To protect the reputations of all innocent suspects, whether well-known or not, from the lasting stigma of a false sexual allegation.
To provide balance in the criminal justice system since complainants have anonymity for life.
To prevent the suspects becoming targets of opportunist and deluded claimants.
To prevent police searches of the homes of suspects who have not been charged being publicised.
This petition closed early because of a General Election Find out more on the Petitions Committee website
This response was given on 23 July 2019
There should in general be a right to anonymity before charge in respect of all offences but there will be exceptional circumstances where there are legitimate policing reasons for naming a suspect.
Read the response in full
The Government believes that there should, in general, be a right to anonymity before charge in respect of all offences, but that there will be exceptional circumstances where there are legitimate policing reasons for naming a suspect.
Guidance for the police on the release of suspects’ names is governed by the College of Policing’s Authorised Professional Practice on ‘Media relations’. This Guidance was revised in 2017 following public consultation and the sections on identification of those under investigation were reinforced.
The Guidance highlights the importance of respecting suspects’ rights to privacy. It states that the police will not name those arrested, or suspected, of a crime, save in exceptional circumstances where there is a legitimate policing purpose to do so. A legitimate policing purpose may include circumstances such as a threat to life, the prevention or detection of crime, or where police have made a public warning about a wanted individual. The naming of an arrested person before they are charged must be authorised by a chief officer who must also ensure that the Crown Prosecution Service is consulted.

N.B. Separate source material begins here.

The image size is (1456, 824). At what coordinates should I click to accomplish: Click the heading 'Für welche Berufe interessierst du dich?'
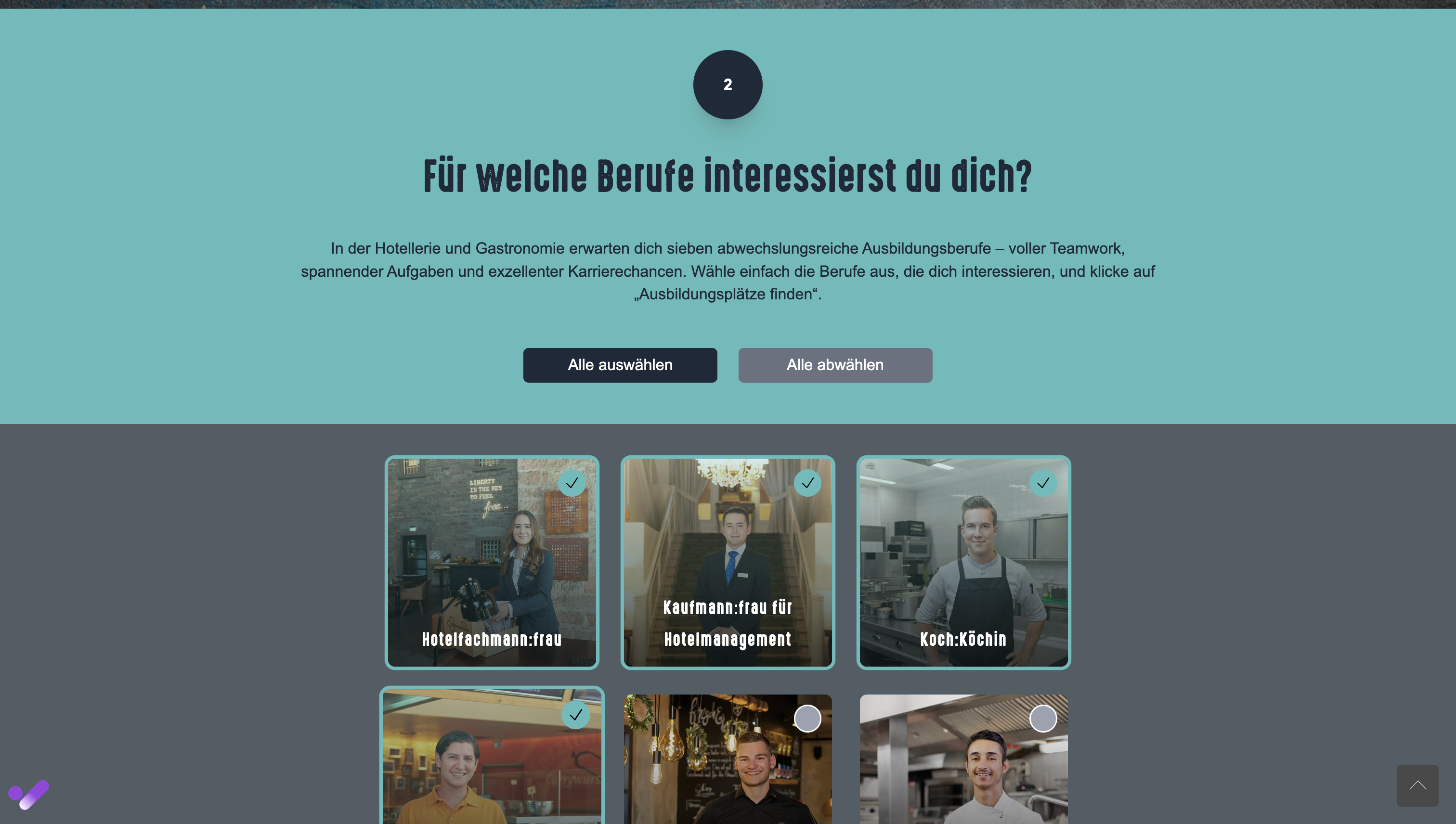tap(728, 176)
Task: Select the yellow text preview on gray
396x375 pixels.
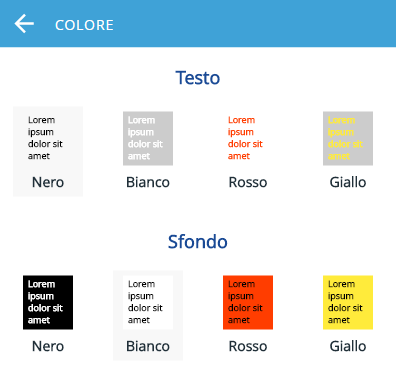Action: coord(348,138)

This approach recognises that there is a risk of unfair damage to the reputation of those persons, particularly if they are never charged. It strikes a balance between the rights of suspects to privacy and the need to prevent and investigate crime.
The College Guidance cannot and does not seek to prevent the media from relying on information from sources outside the police in order to confirm identities. Publishing names of suspects may be unlawful if it is found to be in contempt of court, in breach of a reporting restriction, defamatory or in breach of any right to privacy. Individuals who feel that they have been wrongly named can either make a complaint to the publishers’ self-regulator or take action through the courts.

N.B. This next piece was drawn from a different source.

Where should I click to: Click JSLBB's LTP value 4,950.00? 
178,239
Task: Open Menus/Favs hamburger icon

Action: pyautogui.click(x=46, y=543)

Once it has been decided that there is sufficient evidence to charge a suspect with an offence, the principle of open justice requires that the defendant should be identified in the usual way, unless there is an exceptional and legitimate policing purpose for not doing so or reporting restrictions apply. A decision not to name an individual who has been charged should be taken in consultation with the Crown Prosecution Service.

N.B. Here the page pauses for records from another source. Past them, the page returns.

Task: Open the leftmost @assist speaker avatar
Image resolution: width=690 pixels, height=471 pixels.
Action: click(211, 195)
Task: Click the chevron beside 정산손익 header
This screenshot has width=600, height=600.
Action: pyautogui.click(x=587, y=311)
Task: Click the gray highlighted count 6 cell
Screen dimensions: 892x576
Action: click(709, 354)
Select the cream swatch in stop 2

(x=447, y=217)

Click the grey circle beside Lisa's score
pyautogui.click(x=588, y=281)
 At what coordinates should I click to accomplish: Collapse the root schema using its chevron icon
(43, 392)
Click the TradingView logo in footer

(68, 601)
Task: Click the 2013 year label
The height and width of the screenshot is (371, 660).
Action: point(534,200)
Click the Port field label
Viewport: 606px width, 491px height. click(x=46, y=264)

Evidence does not suggest that false allegations are widespread. On the contrary, it is the under-reporting of crime to the police that is known to be particularly acute for sexual offences. However, when false allegations of sexual offences are made, they can have a serious adverse impact on the person accused. Wrongly and deliberately accusing someone of a sexual offence is a very serious matter. If there is evidence of this, the accuser could be prosecuted for perverting the course of justice.